Past Imperfect

Past Imperfect – #500

William: “It says here in the paper that we’ve reached a significant milestone. I suppose we should celebrate. And by celebrate, I mean drink alcohol and pretend to be happier than we really are.”

Myrna: “I’m perplexed. And by perplexed, I mean that I’m immediately suspicious of you mentioning a milestone that is not on my agenda. I keep careful track of all our impending milestones, and I can assure that this relationship is not due any recognition for at least four more weeks. That’s when we’ll celebrate the fact that I didn’t insist on a divorce six months ago when you insipidly deleted all the episodes of ‘Downton Abbey’ on the DVR.”

William: “My pet, you really are quite fetching when you get so intestinal-blockage about unexpected developments that really don’t matter in the end.”

Myrna: “How quaint of you to say such a thing. Perhaps I should remind you that the divorce papers never left the table. That’s why I’m reading this hefty volume on the best places to be living when you file said papers. In fact, I was just perusing an amusing anecdote about a progressive country where husbands who delete things are neutered in the public square whilst the womenfolk drink sangria and bellow off-color limericks. I think we should move there. Is your passport in order?”

William: “It was until this moment. But seriously, my angel of contradiction, you must remember that things are not always about you or us. It’s actually a friend of ours who has reached an admirable milestone.”

Myrna: “Are we talking your friends or mine? Because there’s a very big difference. I like my friends but I generally don’t like yours. That kind of difference.”

William: “I seem to remember you being much nicer in the other movies we’ve made together. Have you changed agents? Have you had an adjustment in your medication that was not properly considered?”

Myrna, sighing: “You’re quite right in pointing out that I’m being a bit snippy. It’s just that things haven’t been the same in our lives after an arrogant man-child managed to surf his way into the White House on a wave of outright lies, obvious Russian interference in our supposed democracy, and a complete failure in getting the popular vote. I’m just bitter, and it forces me to write blog posts about the situation in the form of artfully-disguised political statements spackled with truthy humor and vintage photos.”

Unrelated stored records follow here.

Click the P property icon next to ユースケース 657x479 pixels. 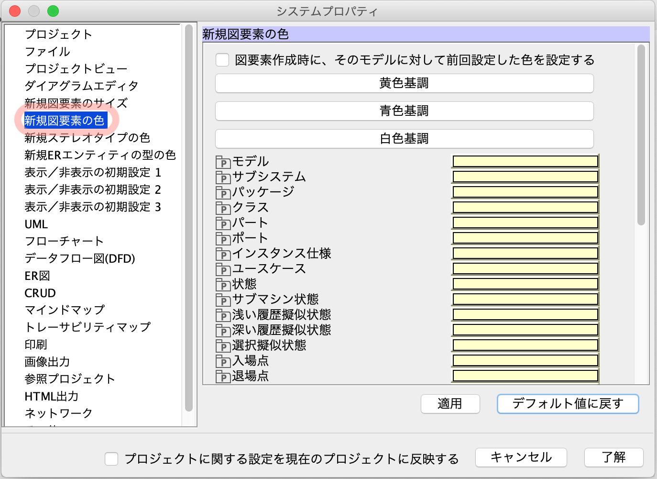(x=223, y=269)
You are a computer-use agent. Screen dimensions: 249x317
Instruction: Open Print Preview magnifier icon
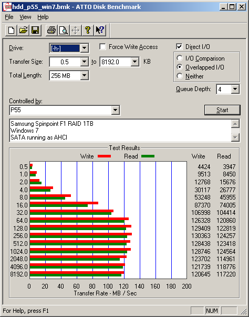[64, 31]
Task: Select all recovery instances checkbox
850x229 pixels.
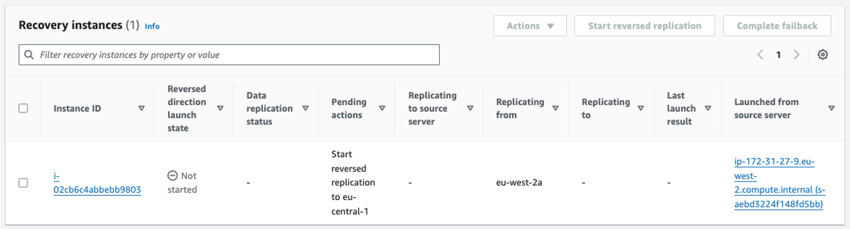Action: tap(23, 108)
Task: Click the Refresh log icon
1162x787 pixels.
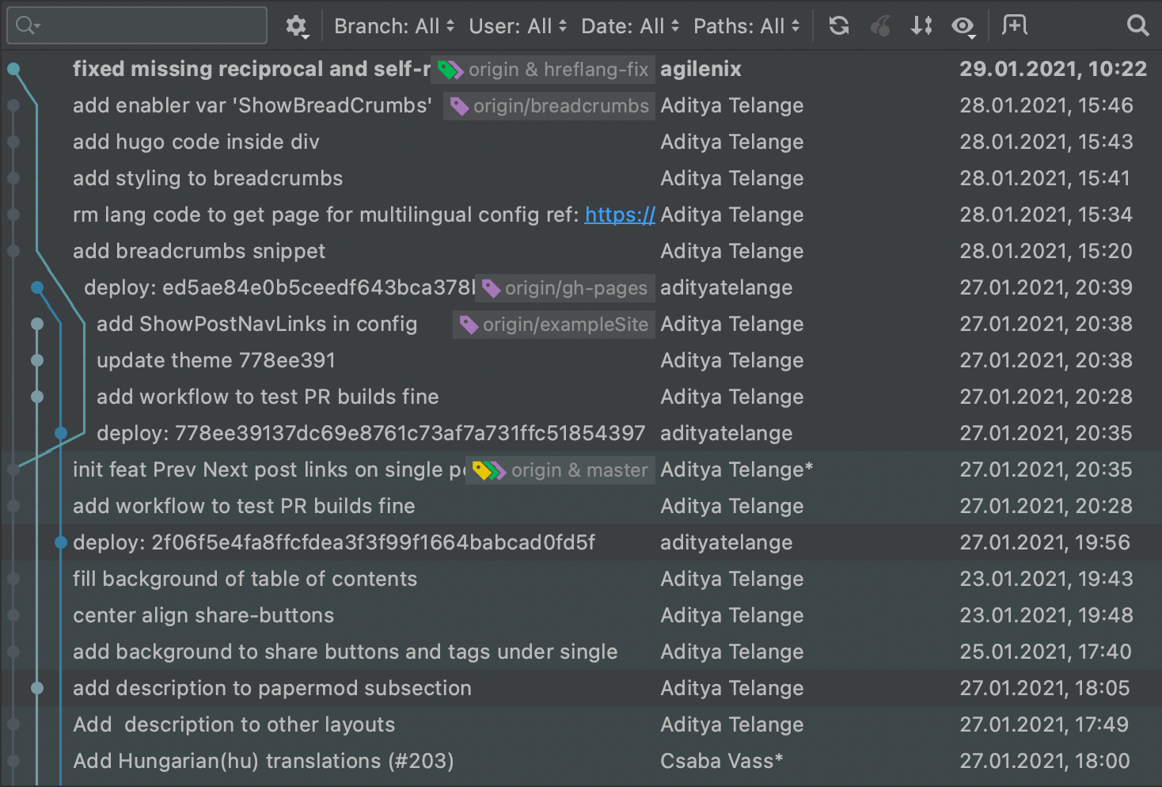Action: (839, 26)
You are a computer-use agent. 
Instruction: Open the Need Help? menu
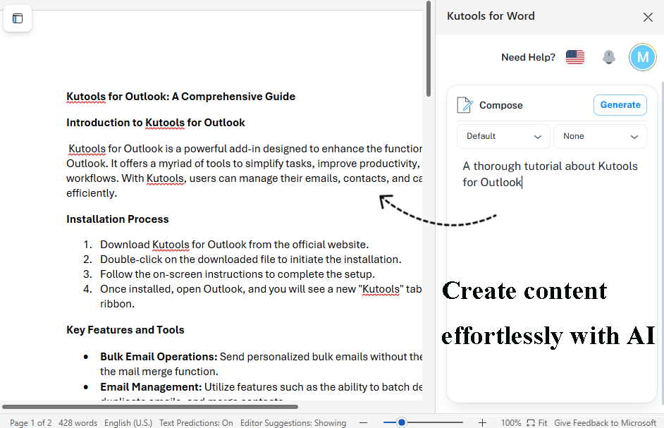528,57
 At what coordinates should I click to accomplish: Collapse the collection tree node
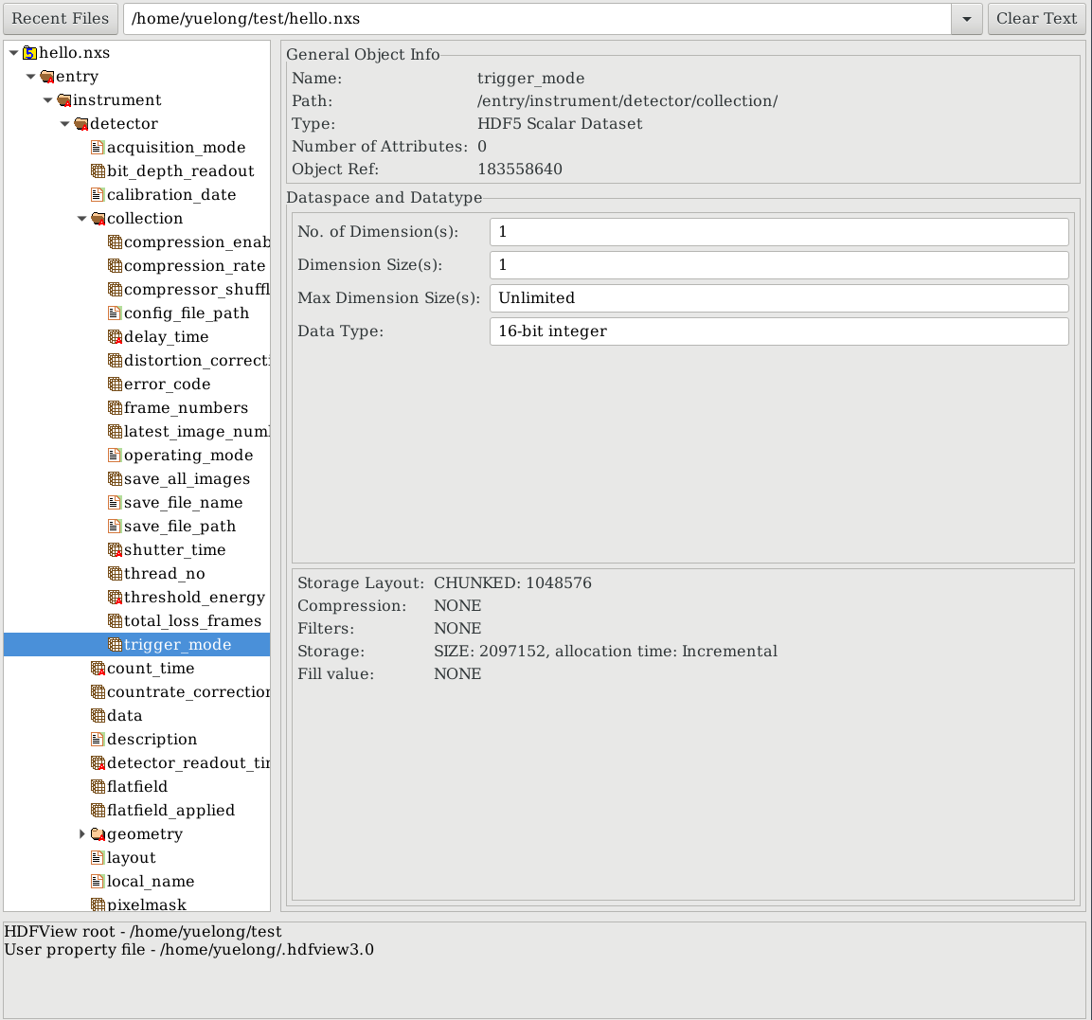click(81, 219)
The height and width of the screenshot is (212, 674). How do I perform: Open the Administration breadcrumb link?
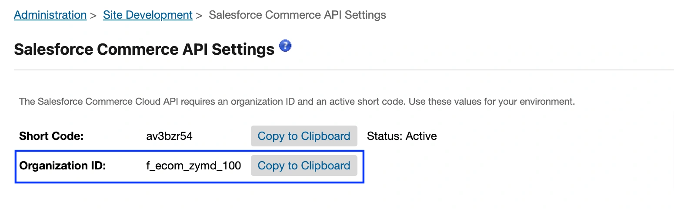click(x=50, y=15)
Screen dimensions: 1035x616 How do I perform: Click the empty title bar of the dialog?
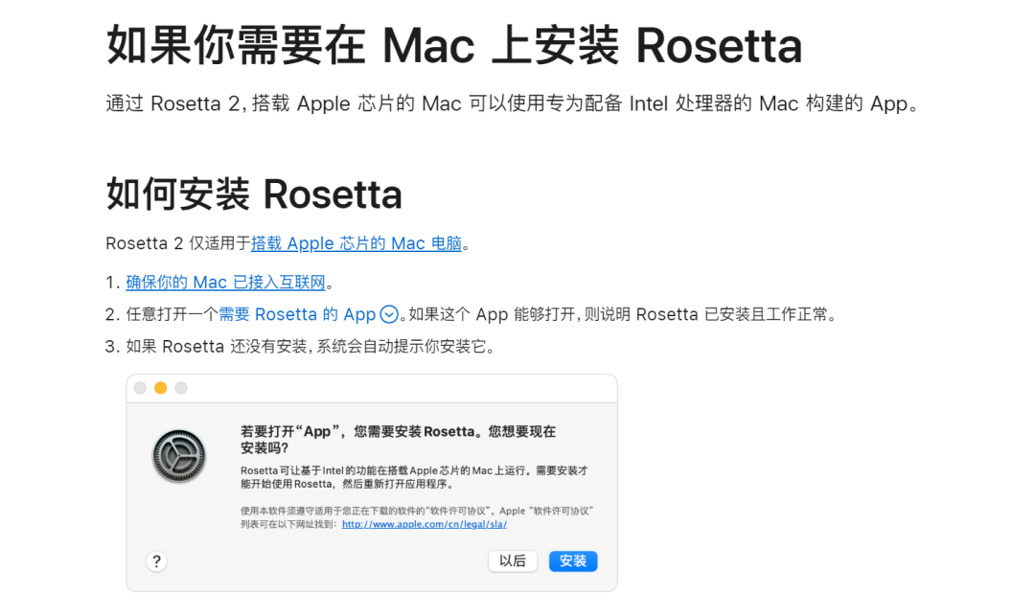pyautogui.click(x=403, y=388)
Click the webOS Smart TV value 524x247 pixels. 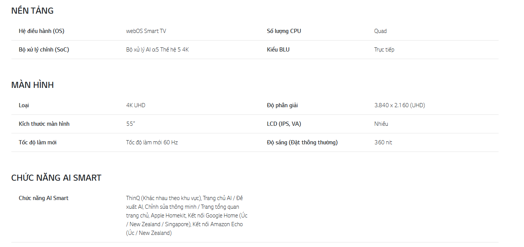(146, 31)
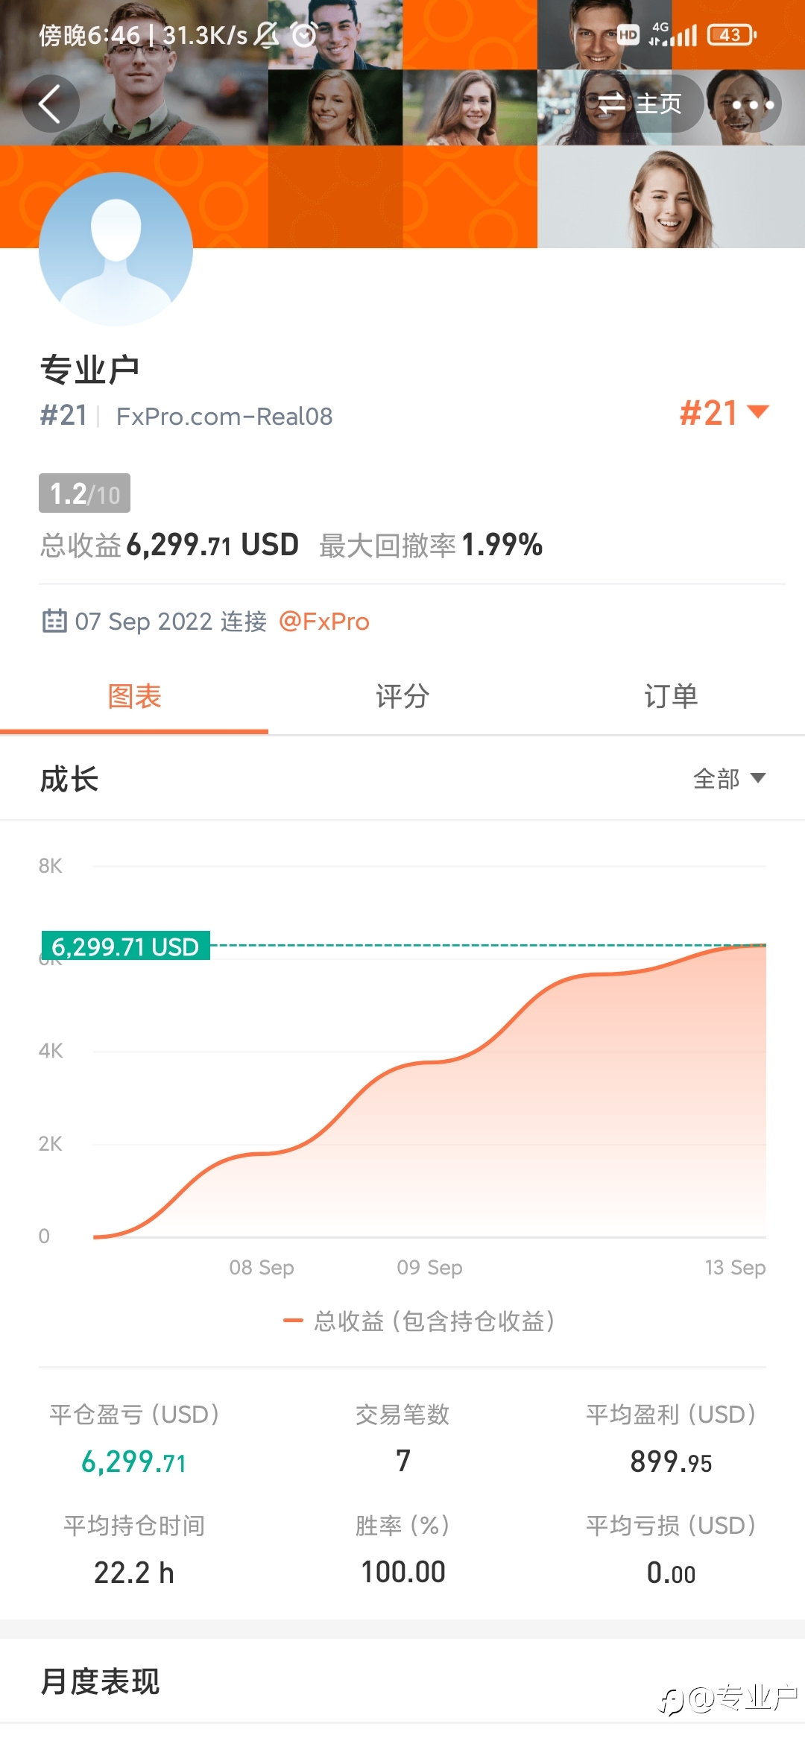Open the 月度表现 section header
Viewport: 805px width, 1744px height.
(x=100, y=1681)
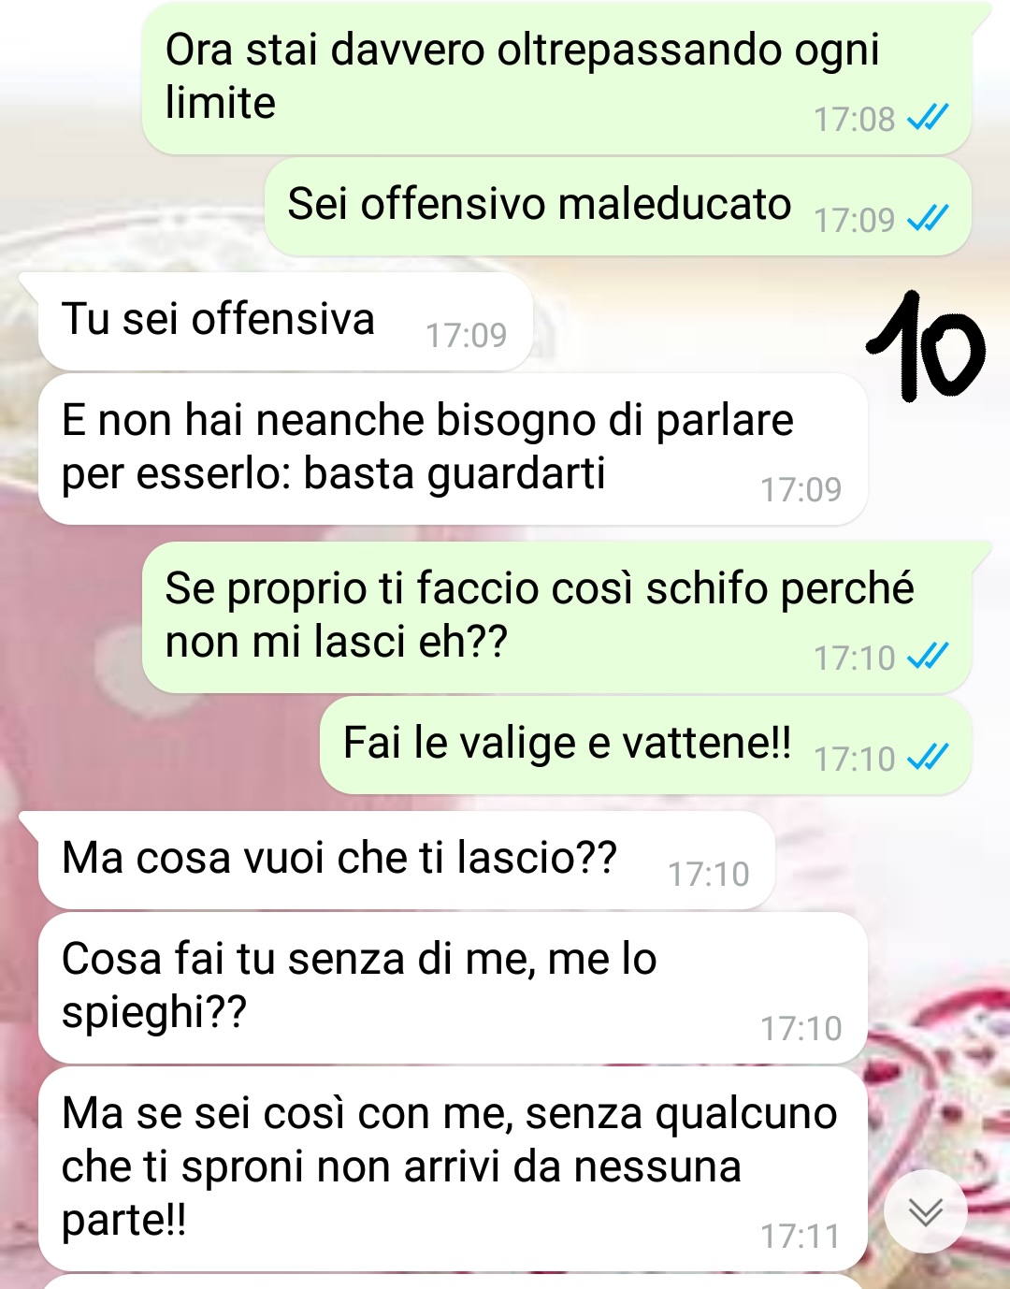The image size is (1010, 1289).
Task: Select 'Cosa fai tu senza di me' bubble
Action: tap(453, 988)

William: “Ah, I’m glad that you finally worked your way back to my original announcement about blogging and milestones. Our mutual dear friend over at Crusty Pie has just released his 500th ‘Past Imperfect’ installment.”

Myrna: “Crusty Pie? How lovely, even if he does tend to ramble a bit with both the story and his point. Good on him.”

William: “So we finally agree on at least one thing?”

Myrna: “Of course we do. But I still want to live in a country where people drink sangria and sing sordid songs, just because they can. And we should probably arrange that before the Man-Child issues another travel ban.”


Originally published in “Crusty Pie” on 03/08/17. No changes made, and it may seem a bit self-centered to repeat this post, but there is still an admitted degree of personal satisfaction at reaching such a milestone. Condemn me if you must…


24 replies »

  1. A true snorter …. I must try to be more decirous, however since the gardener has rather trimmed the bushes in readiness for winter and I’m feeling a little more exposed. I lift my glass to 500 more 🍾🍾

  2. You posted this before? Just this year? Really? Hmm. My memory is worse than I thought.
    No matter. If I didn’t congratulate you then, I shall now. Congratulations, and here’s to 500 more! 🍾 🍷

    There once was a blogger named Brian,
    Who lusted for a good-looking Hawaiian,
    Brian said, “How ’bout a lei?”
    The Hawaiian said, “What did you say?”
    Brian sighed, “You can’t blame me for tryin’.”

    Liked by 1 person

    • How lovely for you to compose poetry in my humble honor. I must now pontificate on the many ways that you have been so supportive over the years and…. hold up, I seem to have a call coming in from Hawaii and I really must see what that is all about. Hold, please.